The Last Great Hurrah – Or – Back To The Lunchbox

All good things must end, and today is the last day of summer vacation for my children.  Angus, who turns 13 next week, is beginning 8th grade, and my sweet Petunia, 6th grade.  I tell you, I just blinked my eyes and June and July were over and done and we’d begun the August countdown.  Sigh.  While I dread the 5:45 wake-ups, I AM looking forward to a return to something like a routine.

Summer for my family is a very relaxed season.  With the exception of hygiene and tidy rooms, I don’t have huge expectations for the kids.  After 9 months of “working” full-time, I feel like they need to be free to rest, play, visit, explore and generally be children.  Typically, they develop new interests and learn new skills over summertime with little (or no) “push” from me:  this summer, Petunia took up sketching, bird watching and learned some elementary kitchen skills while Angus began learning guitar and kept busy outdoors; he LOVES cutting grass and has been tinkering on small engines in the barn with his daddy.  I’m sad all that ends tonight at bedtime; I think there’s something magical about self-directed, summertime learning, something that can’t be duplicated during the school year with it’s non-stop demands.

With back-to-school comes the inevitable question of “Mom, what’s for lunch today?!”  Part of our return to traditional eating meant that school lunches needed a complete overhaul.  Before 2015, I was pretty okay with my kids buying school lunches, but that changed abruptly when I began subbing at the kid’s school and actually SAW the lunches.  I never understood why my children were coming home *starving* at 3pm after eating lunch at 12:30—til I had lunchroom duty one afternoon.

  • Veggies were steamed with no seasoning whatsoever.
  • Portions for a 110# 6th grader were the same as a 40# Kindergartener.
  • Lunches were very carb/sugar heavy and completely lacking beneficial fats.
  • Time was an issue as that 30 minute timeslot included the 10-15 minutes it took to stand in line and order the food.

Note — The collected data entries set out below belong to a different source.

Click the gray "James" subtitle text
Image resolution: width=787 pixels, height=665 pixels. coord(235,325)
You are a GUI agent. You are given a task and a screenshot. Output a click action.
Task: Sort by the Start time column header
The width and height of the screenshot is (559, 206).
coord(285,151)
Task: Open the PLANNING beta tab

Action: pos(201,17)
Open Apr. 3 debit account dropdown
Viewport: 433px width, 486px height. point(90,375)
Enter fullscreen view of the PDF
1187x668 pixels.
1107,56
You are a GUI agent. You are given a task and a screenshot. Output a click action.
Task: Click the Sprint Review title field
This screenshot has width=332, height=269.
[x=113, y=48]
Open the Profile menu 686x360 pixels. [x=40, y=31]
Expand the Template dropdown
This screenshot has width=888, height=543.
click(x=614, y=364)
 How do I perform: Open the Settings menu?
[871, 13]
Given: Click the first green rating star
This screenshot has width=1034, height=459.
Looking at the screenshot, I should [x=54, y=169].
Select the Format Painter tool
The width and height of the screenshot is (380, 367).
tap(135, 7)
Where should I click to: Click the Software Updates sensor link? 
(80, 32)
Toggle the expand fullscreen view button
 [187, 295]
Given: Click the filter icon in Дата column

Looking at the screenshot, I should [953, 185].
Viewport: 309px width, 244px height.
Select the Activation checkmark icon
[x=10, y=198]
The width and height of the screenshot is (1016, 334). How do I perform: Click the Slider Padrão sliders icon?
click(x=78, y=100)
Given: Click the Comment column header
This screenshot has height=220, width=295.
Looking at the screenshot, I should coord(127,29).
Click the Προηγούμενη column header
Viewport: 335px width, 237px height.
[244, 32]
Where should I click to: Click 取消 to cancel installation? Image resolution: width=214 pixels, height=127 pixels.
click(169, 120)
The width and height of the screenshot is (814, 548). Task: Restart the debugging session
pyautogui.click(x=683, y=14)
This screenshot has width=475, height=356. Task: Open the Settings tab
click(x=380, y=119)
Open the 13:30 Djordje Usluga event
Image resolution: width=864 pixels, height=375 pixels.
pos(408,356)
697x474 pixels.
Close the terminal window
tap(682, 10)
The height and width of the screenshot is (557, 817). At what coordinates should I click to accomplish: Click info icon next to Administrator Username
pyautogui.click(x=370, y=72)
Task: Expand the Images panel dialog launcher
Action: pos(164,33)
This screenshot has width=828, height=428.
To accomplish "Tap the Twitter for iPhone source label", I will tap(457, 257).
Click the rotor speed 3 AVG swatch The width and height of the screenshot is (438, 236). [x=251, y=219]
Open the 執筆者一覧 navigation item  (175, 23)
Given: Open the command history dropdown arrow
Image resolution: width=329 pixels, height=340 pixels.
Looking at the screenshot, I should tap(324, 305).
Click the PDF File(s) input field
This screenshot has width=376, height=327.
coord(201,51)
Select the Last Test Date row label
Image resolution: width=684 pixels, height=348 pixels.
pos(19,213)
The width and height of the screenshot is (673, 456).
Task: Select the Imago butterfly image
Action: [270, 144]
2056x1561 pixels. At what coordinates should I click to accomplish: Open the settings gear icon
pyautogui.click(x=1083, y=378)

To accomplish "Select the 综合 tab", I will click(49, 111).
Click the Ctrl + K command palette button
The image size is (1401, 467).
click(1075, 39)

Now listen, I’m not dogging my children’s school, the lunch lady or the program they follow.  The food they serve fits the federal requirements, is considered “nutritious”, is handled properly and the lunch lady is an absolute doll.  BUT…sometimes things that look fabulous on paper don’t translate well to reality.   My personal conviction (perhaps it’s the French in me?) is that food should do more than just supply nutrients to your body, but should also feed the eyes and comfort the spirit as well.  Yes, I understand that school cafeterias can’t “feed the eyes and comfort the spirit” en masse in a 30 minute window.  Like I said, I’m not dogging the school.   They do their absolute best, especially considering the restrictions and regulations they’re working within.  What I AM saying is that we need to return to the ages-old practice of feeding ourselves from home.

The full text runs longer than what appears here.